The best article I read last weekend is Andrew Scull’s article in the Times of London questioning the scholarship of Michel Foucault, especially the one for his major work, “History of Madness.” Scull points out the fact that the previous English version of this work titled “Madness and Civilization” was shortened and too many chapters were left untranslated thus giving readers an incomplete picture of Foucault’s thesis. However, Scull argues that a thorough reading of “History of Madness” leads to the conclusion that Michel Foucault’s thesis in that work is unsubstantiated by scholarship even though complaisant readers and followers have accepted it. Sugary excerpt:
Foucault’s isolation from the world of facts and scholarship is evident throughout History of Madness. It is as though nearly a century of scholarly work had produced nothing of interest or value for Foucault’s project. What interested him, or shielded him, was selectively mined nineteenth-century sources of dubious provenance. Inevitably, this means that elaborate intellectual constructions are built on the shakiest of empirical foundations, and, not surprisingly, many turn out to be wrong.

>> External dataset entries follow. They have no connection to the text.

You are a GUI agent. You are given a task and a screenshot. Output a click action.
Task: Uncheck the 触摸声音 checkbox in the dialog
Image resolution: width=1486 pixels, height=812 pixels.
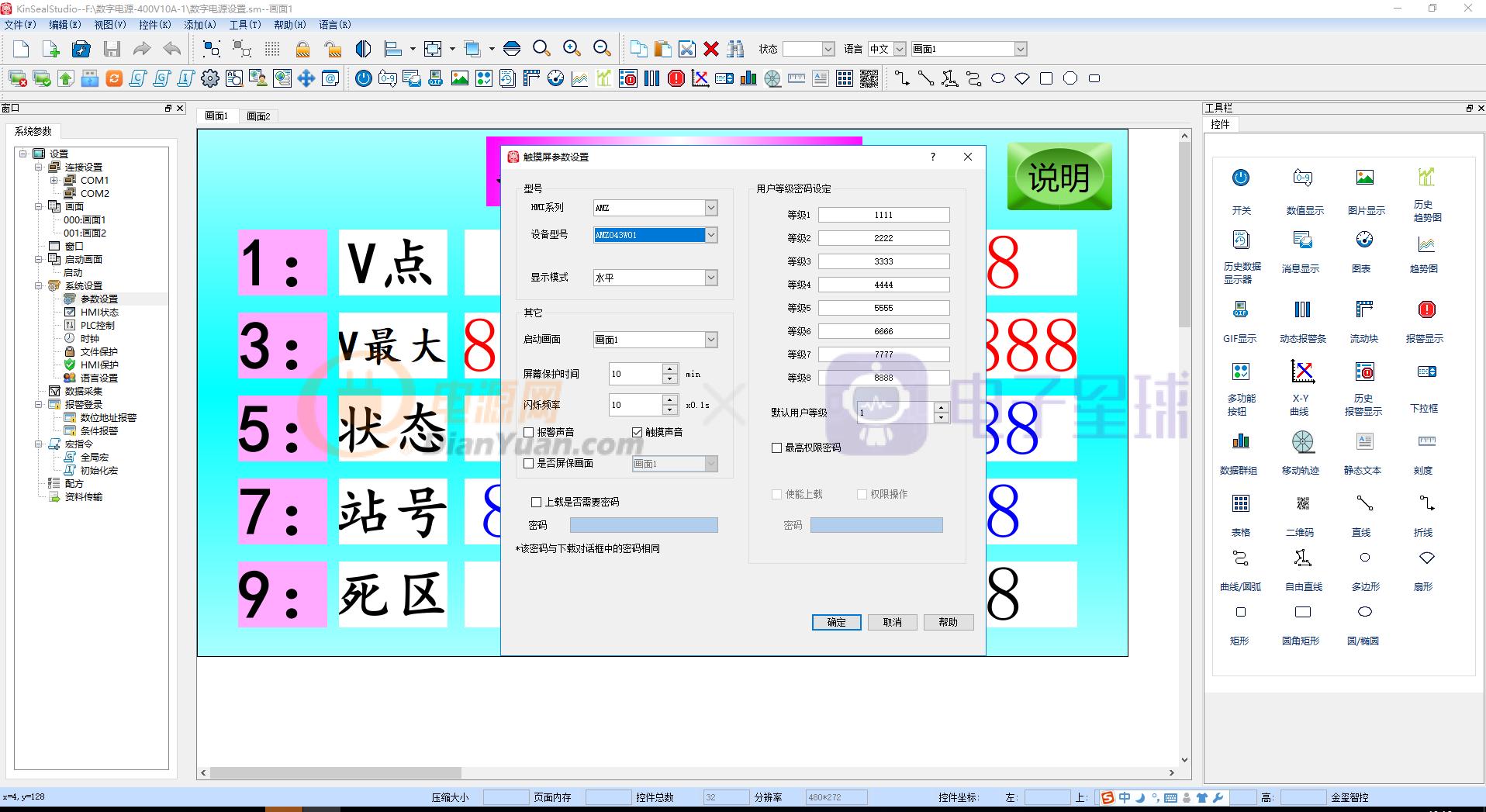click(638, 432)
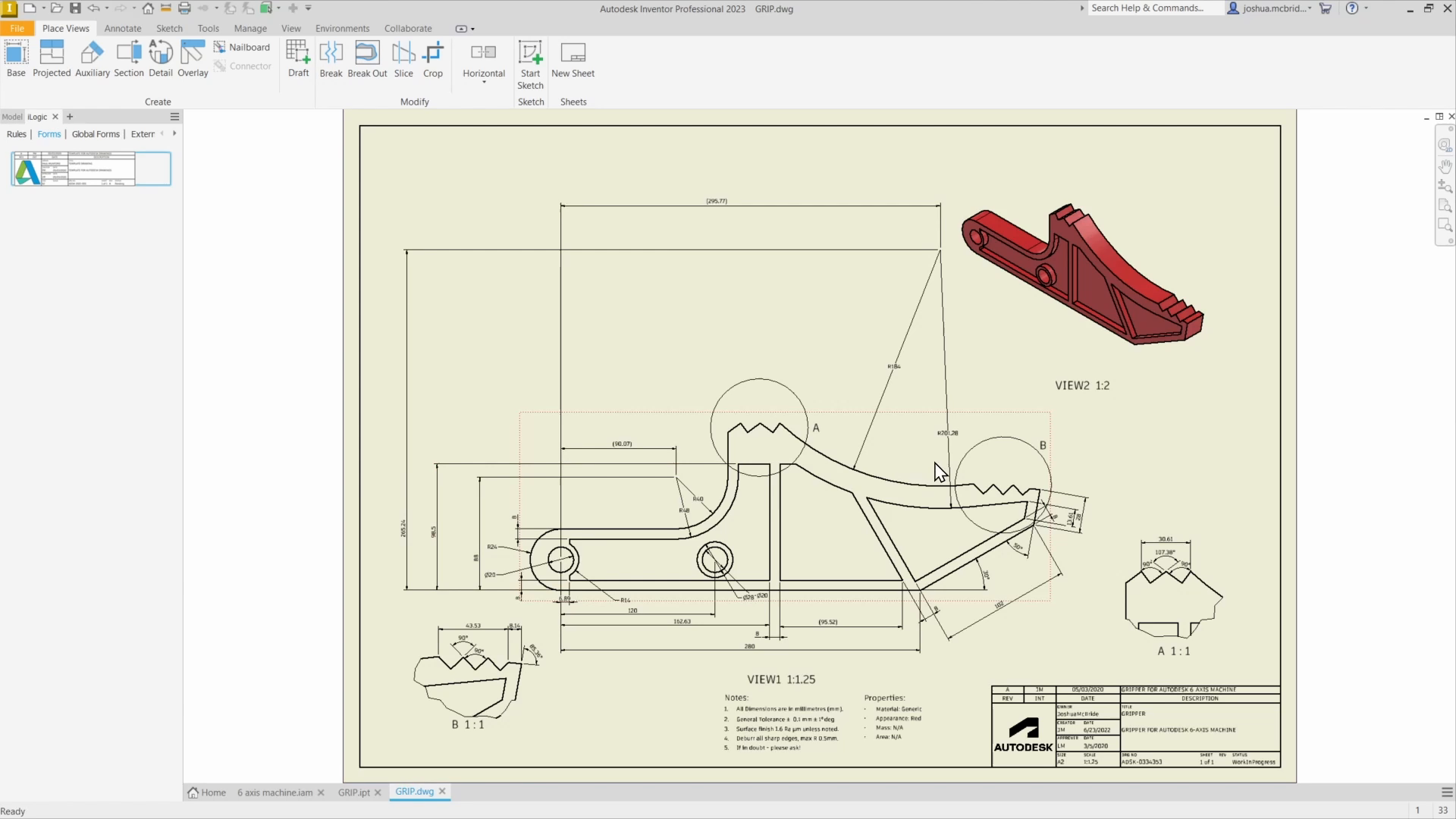The height and width of the screenshot is (819, 1456).
Task: Open the Break Out tool
Action: point(367,57)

I am not a great fan of Foucault, but I wonder whether philosophy is a science and whether the possibility that Michel Foucault’s assertions are unproven makes them irrelevant. In other words, if Andrew Scull happens to be right about the scholarly work upon which Foucault based his readings does it make Foucault’s philosophy irrelevant? I believe that Foucault has remained relevant all of these years because he puts his finger on something that may not have been scientifically provable, but that was essential for it led to important and existential questions.